Single by Hipsway

from the album Hipsway
- B-side: "Wild Sorrow"
- Released: 1986
- Genre: New wave; sophisti-pop;
- Length: 3:10
- Label: Mercury
- Songwriters: Grahame Skinner; Harry Travers; Johnny McElhone; Ally McLeod;
- Producer: Gary Langan

Hipsway singles chronology
| "Ask the Lord" (1985) | "The Honeythief" (1986) | "Long White Car" (1986) |

= The Honeythief =

"The Honeythief" is a 1986 song performed by the Scottish band Hipsway.

==Background==

The song's title was inspired by a 16th-century painting, "Venus and Cupid, the Honey Thief", found in the Burrell Collection art museum in Glasgow.

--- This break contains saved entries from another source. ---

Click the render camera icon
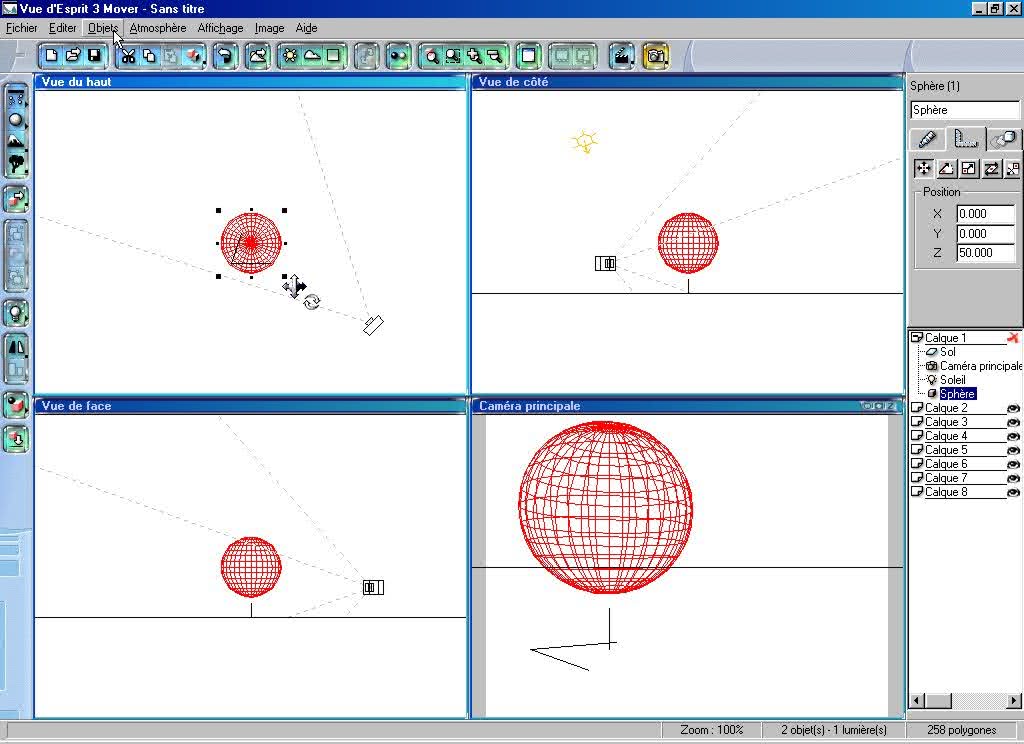The width and height of the screenshot is (1024, 744). (656, 56)
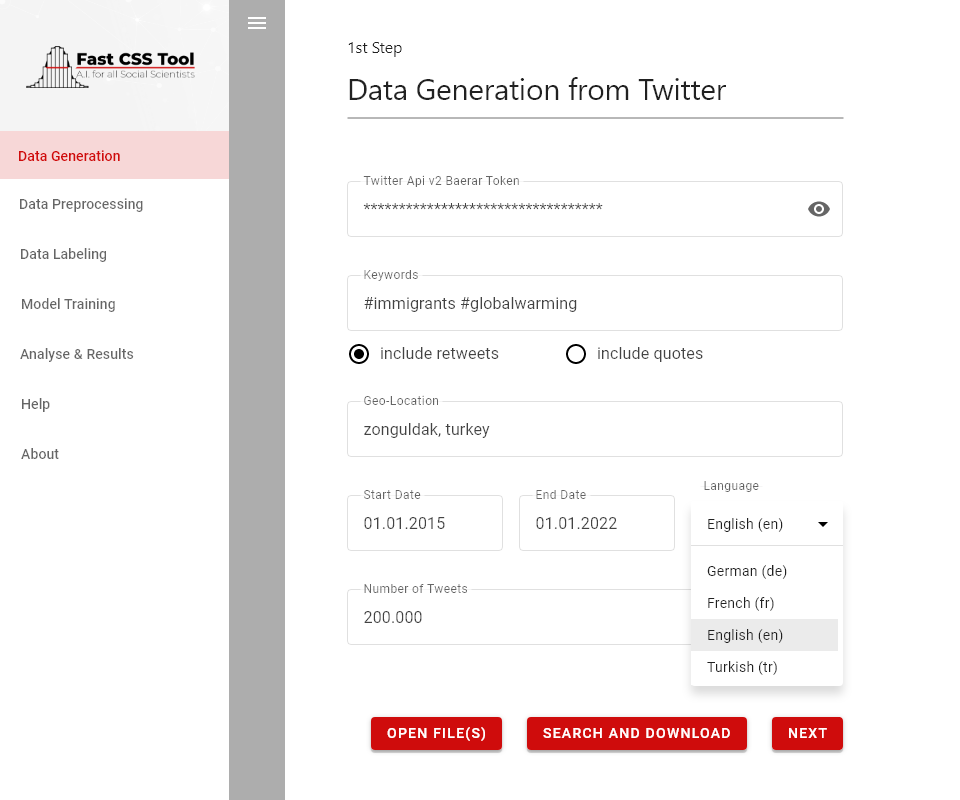Select the include retweets radio button
Screen dimensions: 960x800
359,353
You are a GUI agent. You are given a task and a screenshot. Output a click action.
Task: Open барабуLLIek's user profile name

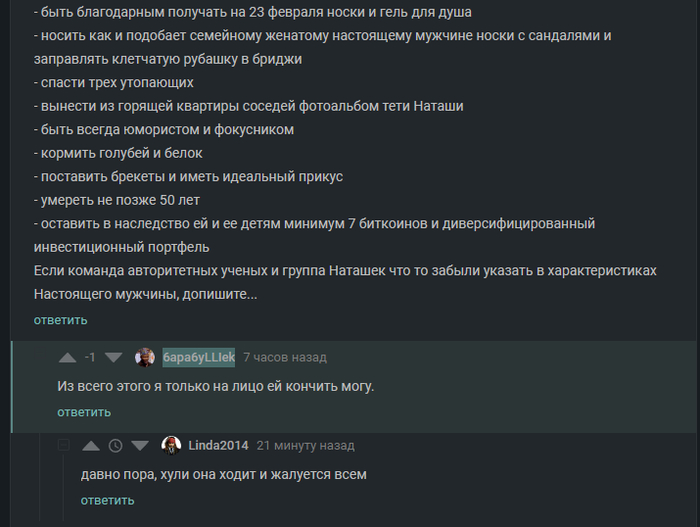click(x=199, y=357)
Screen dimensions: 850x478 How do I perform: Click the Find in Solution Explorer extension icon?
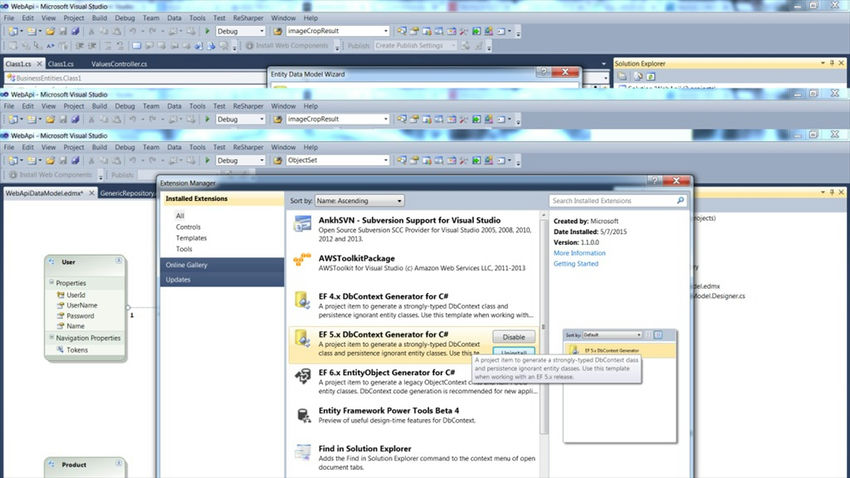point(302,452)
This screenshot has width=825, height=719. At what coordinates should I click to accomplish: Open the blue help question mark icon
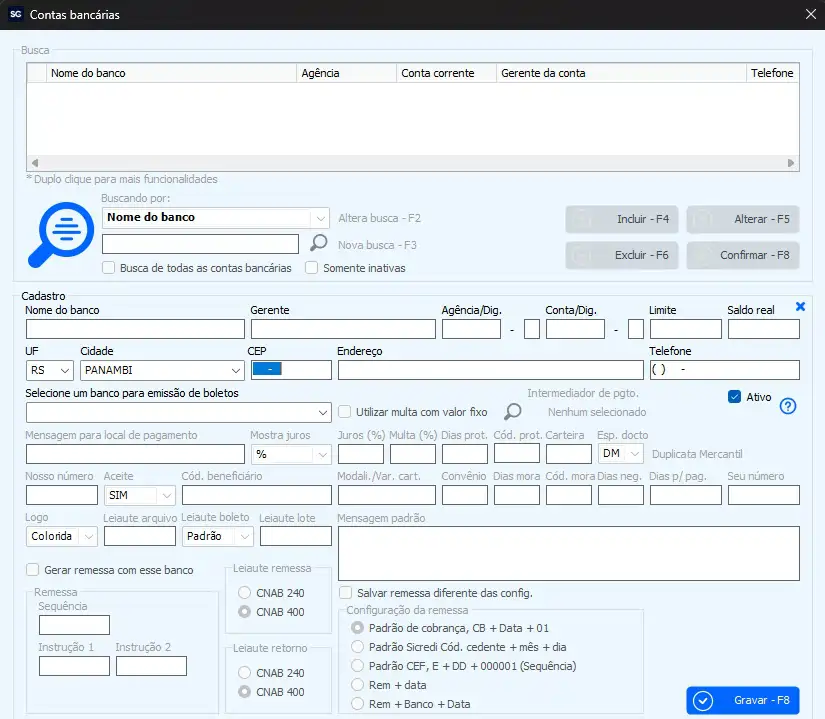[787, 406]
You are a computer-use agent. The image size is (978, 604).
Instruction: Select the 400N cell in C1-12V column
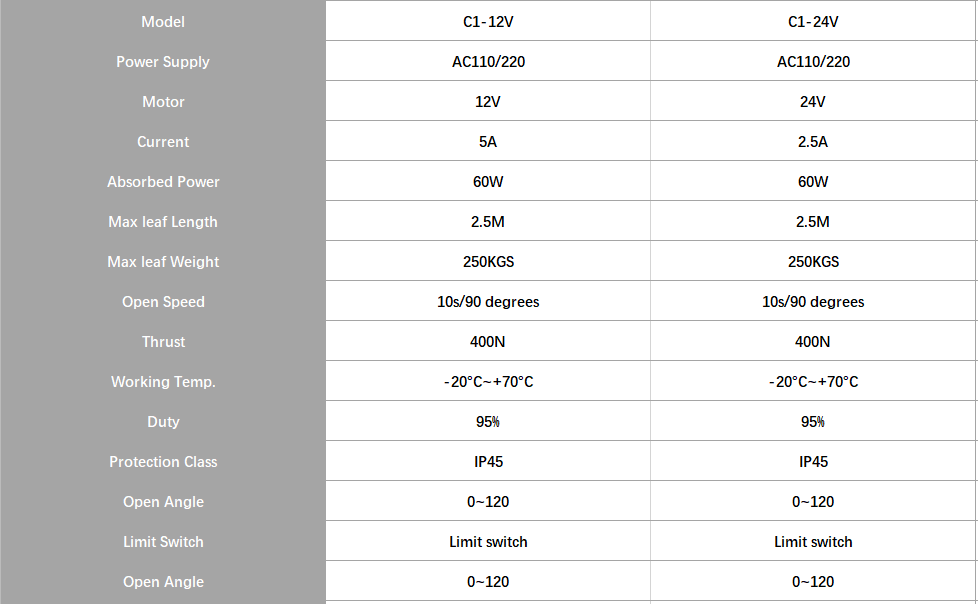[488, 342]
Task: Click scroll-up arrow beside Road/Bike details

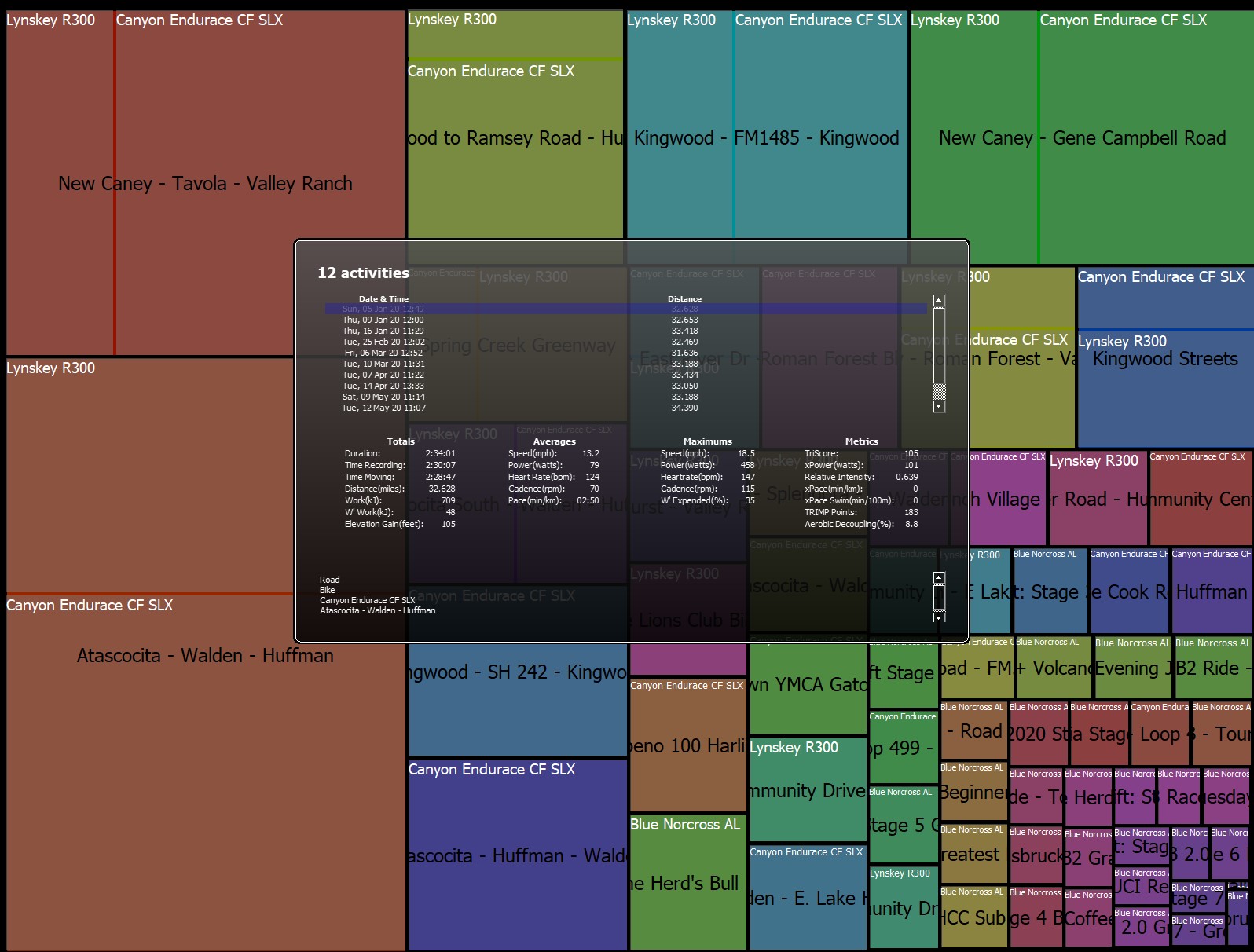Action: [x=939, y=578]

The lyrics are based on Vladimir Nabokov's book Lolita. In 1987, singer Grahame Skinner said, "It's just written from the point of view of a lecherous man who has an attraction for an innocent young girl — 'She's the honey and I'm the thief'."

==Chart performance==
It was included on their 1986 self-titled debut album and released as a single, which reached number 17 on the UK Singles Chart, and number 19 on the Billboard Hot 100. Its remix reached number 9 on the US Dance Club Play Singles chart.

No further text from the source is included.